Grillo e la difesa dell’indifendibile

Nello sproloquio diffuso per difendere il figlio dalle accuse di stupro Beppe Grillo difende l’indifendibile: ossia tutto il contesto di “goliardia” machista che rappresenta la cornice ideale nel quale poi avvengono le violenze.

Cinzia Sciuto

Fossi nel figlio di Grillo, colpevole o no, mi vergognerei molto di cotanto padre. E, colpevole o no, mi dissocerei dalle sue indegne parole. Parole che, se possibile, sono persino più gravi di quello che il figlio potrebbe aver fatto. Più gravi perché ponderate, più gravi perché pronunciate da un padre, più gravi perché dette da una personalità con un ruolo pubblico. Più gravi perché per difendere il figlio difende l’indifendibile: ossia tutto il contesto di “goliardia” machista che rappresenta la cornice ideale nel quale poi avvengono le violenze.

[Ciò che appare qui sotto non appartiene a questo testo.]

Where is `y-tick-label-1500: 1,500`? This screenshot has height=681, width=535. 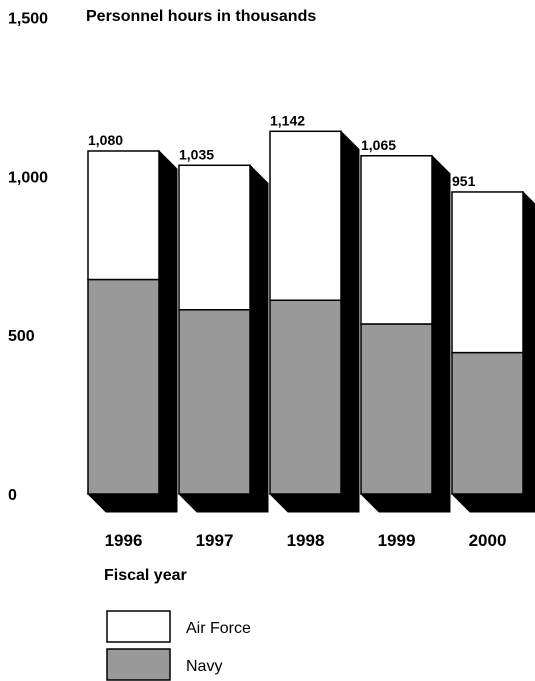 y-tick-label-1500: 1,500 is located at coordinates (28, 20).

Forse Beppe Grillo non lo sa, ma è perfettamente normale che la vittima di uno stupro denunci (quando decide di denunciare) diversi giorni, persino diversi mesi dopo la violenza subita. Ed è perfettamente normale che subito dopo lo stupro cerchi di rimuovere quello che è accaduto conducendo una vita il più normale possibile, persino facendo sport. Spero dunque per Ciro Grillo che i suoi avvocati abbiano argomenti ben più fondati di questi per sostenere la sua difesa.

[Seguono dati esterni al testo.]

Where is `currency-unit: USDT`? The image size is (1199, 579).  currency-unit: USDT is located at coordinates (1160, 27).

A Grillo padre invece consiglio la lettura di Lucky di Alice Sebold, in cui l’autrice racconta lo stupro che subì quando aveva 18 anni. Leggendo il libro scoprirà che le strategie difensive delle vittime di violenze sessuali sono le più diverse. Alice Sebold per esempio racconta non solo che lei non urlò, non si dimenò, non cercò di scappare ma addirittura che si spogliò da sola: il suo assalitore infatti non riusciva a toglierle i vestiti e lei, per paura che diventasse ancora più aggressivo, se li tolse «spontaneamente». Se avessimo assistito alla scena avremmo persino potuto pensare che fosse consenziente.

Non sappiamo se Ciro Grillo è colpevole o innocente. Anzi, la nostra Costituzione ci impone di considerarlo innocente fino a sentenza definitiva. Ma la strategia di screditare preventivamente quella che potrebbe essere la vittima di una violenza è miserevole.

Di tutto lo sproloquio grillino la frase forse più grave però è “sono dei coglioni, non degli stupratori” a proposito del comportamento del figlio e dei suoi amici che, pare, emerga dai video della serata in questione.

Quando ero una bambina avevo messo in giro delle voci infamanti su una vicina di casa. Era tutto falso, non ricordo perché lo feci, forse per il solito motivo: fare “la figa”, sentirsi accettata dal gruppo eccetera. Sta di fatto che mia madre lo venne a sapere e lo sguardo con cui mi fulminò in quell’occasione fece la differenza nella mia vita: uno sguardo di disapprovazione mista a delusione che non scorderò mai più. Sarei diventata una bulletta senza quella reazione di mia madre? Possibile, tutto è possibile. Di certo tornare a casa e trovare qualcuno che ti segnala che quello che hai fatto non è solo una ragazzata ma un comportamento inaccettabile perché lesivo della dignità di un’altra persona può fare la differenza fra rimanere solo dei coglioni e diventare dei bulli. O degli stupratori.